Another 400 were evacuated from Ixtapa-Zihuatanejo further west while some 100 families were removed from at-risk areas in the municipality of Tecpan de Galeana, officials said.
Threatened by heavy rains, the neighboring state of Michoacan opened 34 shelters and closed schools in four municipalities, said state government secretary Jaime Mares Camarena.
Raymond was stationary after growing into a major hurricane overnight, reaching Category Three strength on the five-level Saffir-Simpson scale, the US National Hurricane Center said, warning that the system could strengthen further.
The storm gained some strength in the afternoon, packing maximum sustained winds of 125 miles (205 kilometers) per hour and bringing heavy rain to the south-central coast, threatening to produce large waves and flooding, the center said in its 2100 GMT bulletin.
The hurricane paused some 105 miles (170 kilometers) southwest of Zihuatanejo and 160 miles (255 kilometers) from the resort of Acapulco, both located in Guerrero.
The US forecasters said Raymond could move closer to the coast late Monday and Tuesday before gradually weakening. But it could avoid landfall and slowly move west on Wednesday.
Mexican National Water Commission director David Korenfeld said the hurricane could be pushed westward out to sea if it comes into contact with a cold front.
The region is still recovering from Tropical Storm Manuel, which struck Guerrero in mid-September while another system, Ingrid, slammed the opposite coast almost simultaneously.
The twin storms claimed 157 lives and damaged the homes of 1.7 million people.
Hardest hit was Guerrero, where 101 of the deaths were recorded and a massive landslide buried a mountain village.
The unusual double storm hit occurred during a holiday weekend, leaving thousands of tourists stranded in Acapulco due to closed airports and highways.
In Manuel's aftermath, some 5,000 people are still living in shelters in Guerrero and 5,000 other families may have to be relocated.

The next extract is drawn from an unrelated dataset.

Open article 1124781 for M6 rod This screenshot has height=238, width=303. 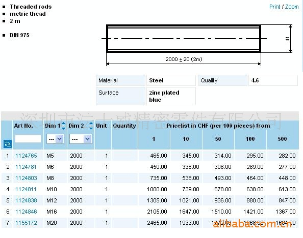tap(26, 167)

The National Water Commission said Raymond could also dump torrential rains in Michoacan and soak several other states, as well as Mexico City.
Korenfeld warned that soil across the region was already saturated with water, increasing the chances of flooding and landslides.
He said Mexico was on its way this year to breaking a record by being hit by eight named tropical storms or hurricanes -- four on each coast.